State and fed­eral law­mak­ers promised to im­prove con­di­tions for the for­eign crews, and at least one com­pany stopped buy­ing fish from the boats im­me­di­ately fol­low­ing the AP in­ves­ti­ga­tion. In a press re­lease in Septem­ber, Suzanne Case, chair the De­part­ment of Land and Nat­u­ral Re­sources, said “we are cer­tainly very con­cerned about any hu­man rights vi­o­la­tions that are re­port­edly oc­cur­ring on the long­line fish­ing fleet, and stand ready to as­sist in any way pos­si­ble.”

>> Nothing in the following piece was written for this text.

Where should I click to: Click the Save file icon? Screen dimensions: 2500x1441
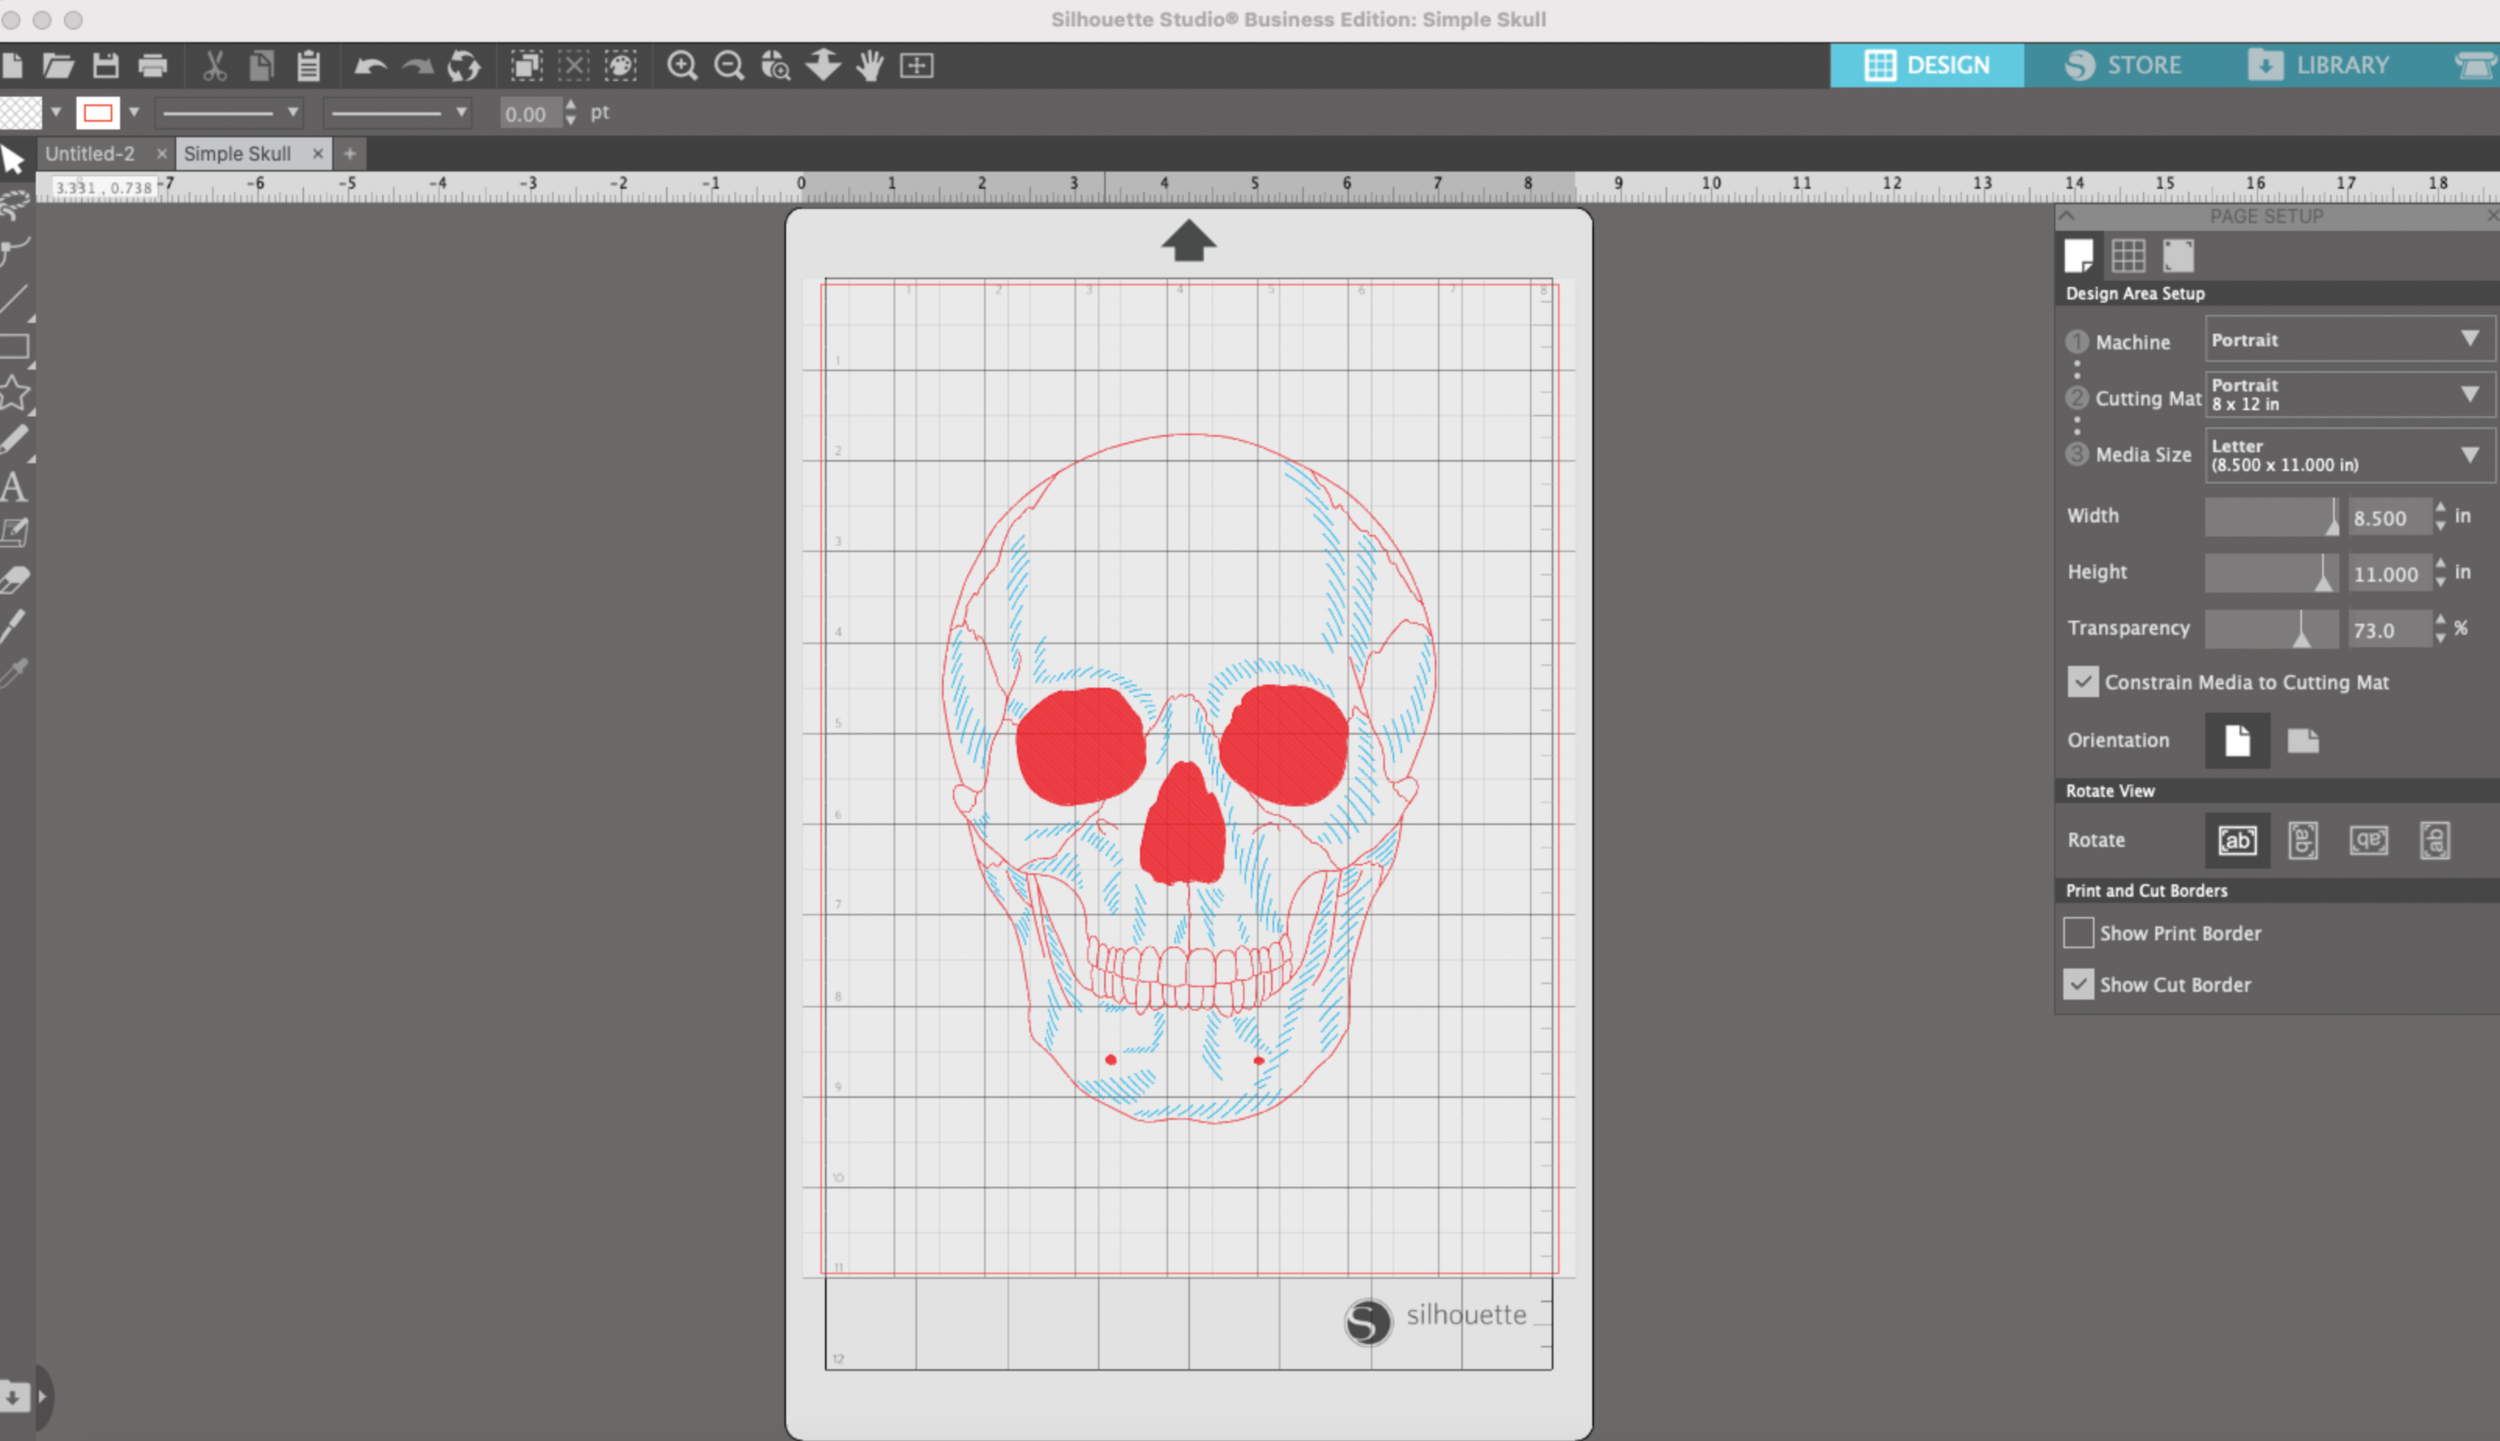tap(105, 66)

Lance Collins, a Honolulu at­tor­ney who ar­gued in fa­vor of the changes at Fri­day’s meet­ing, said in pre­pared tes­ti­mony given to AP in ad­vance that An­der­son mis­char­ac­ter­izes the re­quested rule changes. “Upon re­view­ing the Pe­ti­tion, I my­self am un­able to find any ‘la­bor is­sue’ di­rectly ad­dressed in the pro­posed changes.”

“The Pa­cific Al­liance to Stop Slav­ery rec­og­nizes the im­por­tance of a vi­brant econ­omy and fully sup­ports Hawaii’s fish­ing in­dus­try, but rec­og­nizes strongly that sig­nif­i­cant steps must be made to re­form state li­cens­ing rules,” Xian said in her tes­ti­mony.

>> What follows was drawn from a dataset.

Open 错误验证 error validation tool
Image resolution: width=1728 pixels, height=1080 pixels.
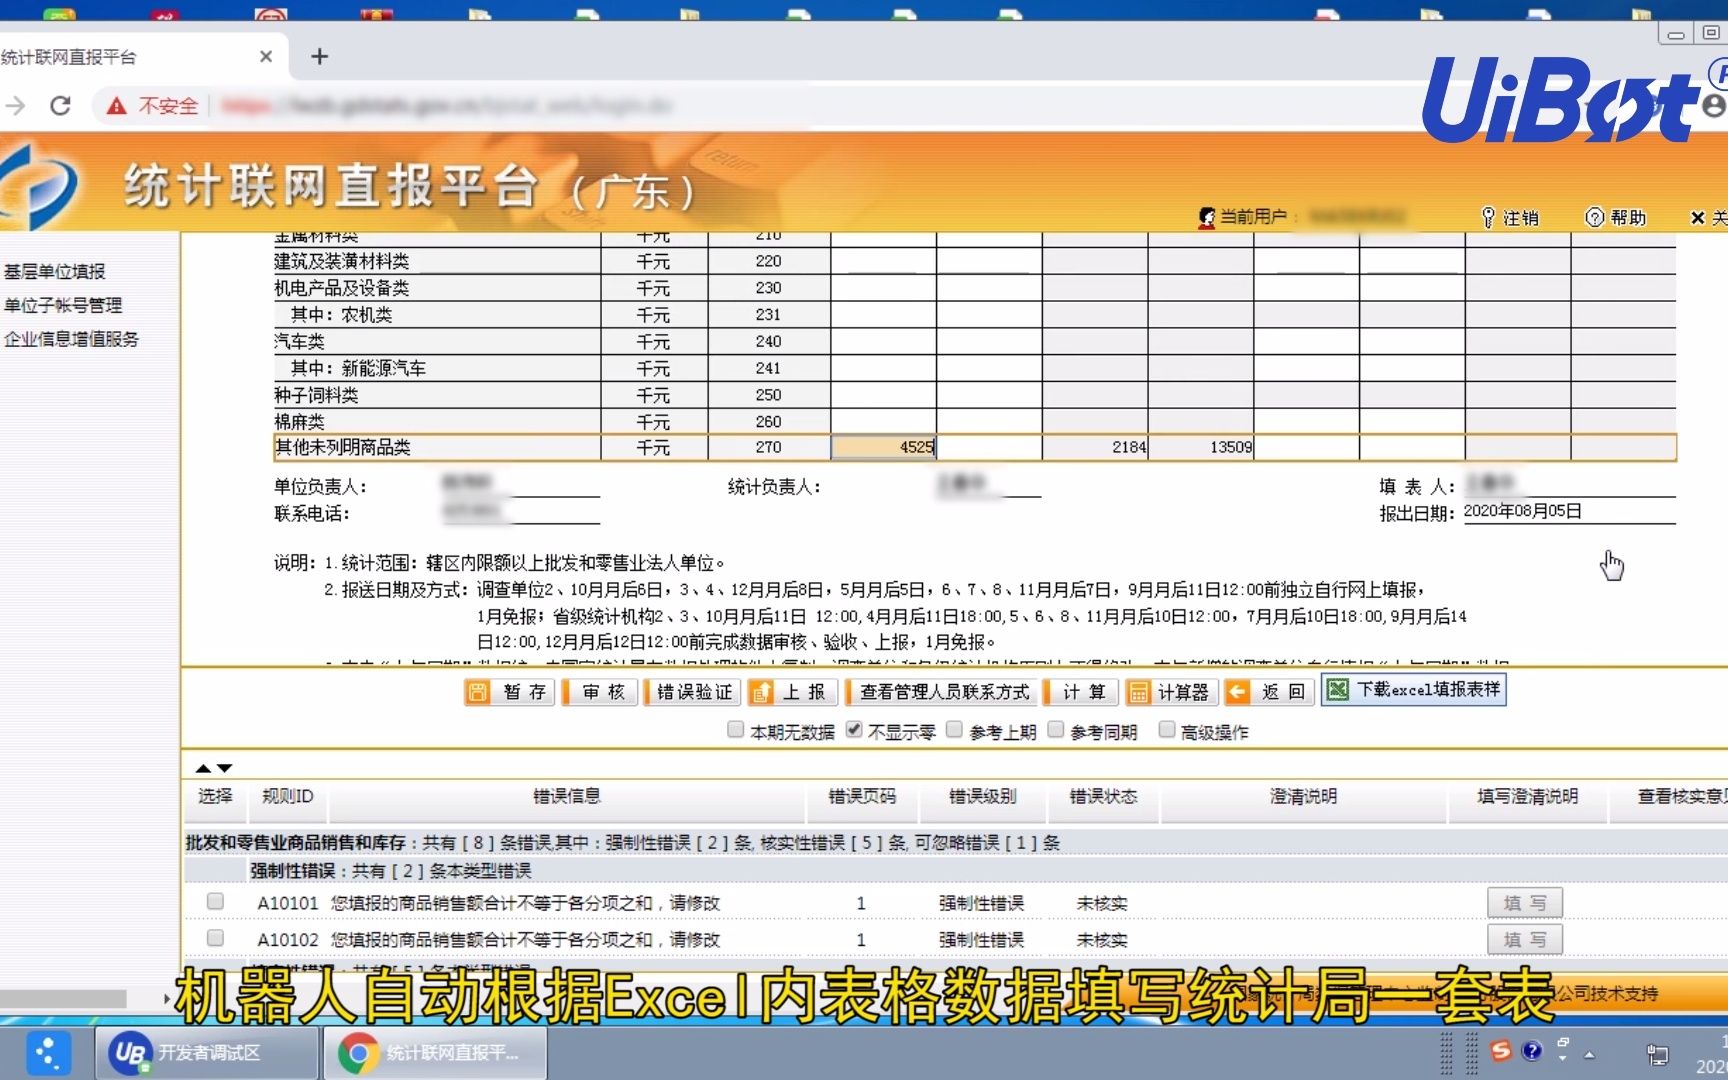pyautogui.click(x=692, y=691)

A man un­loads fish from the U.S. fish­ing ves­sel, the Sea Dragon, at Pier 38 in Honolulu. On Fri­day, a Hawaii state agency is con­sid­er­ing a pe­ti­tion to change rules for com­mer­cial fish­ing li­censes given to un­doc­u­mented for­eign fish­er­men. A fed­eral loop­hole al­lows the for­eign men to work but ex­empts them from most ba­sic la­bor pro­tec­tions.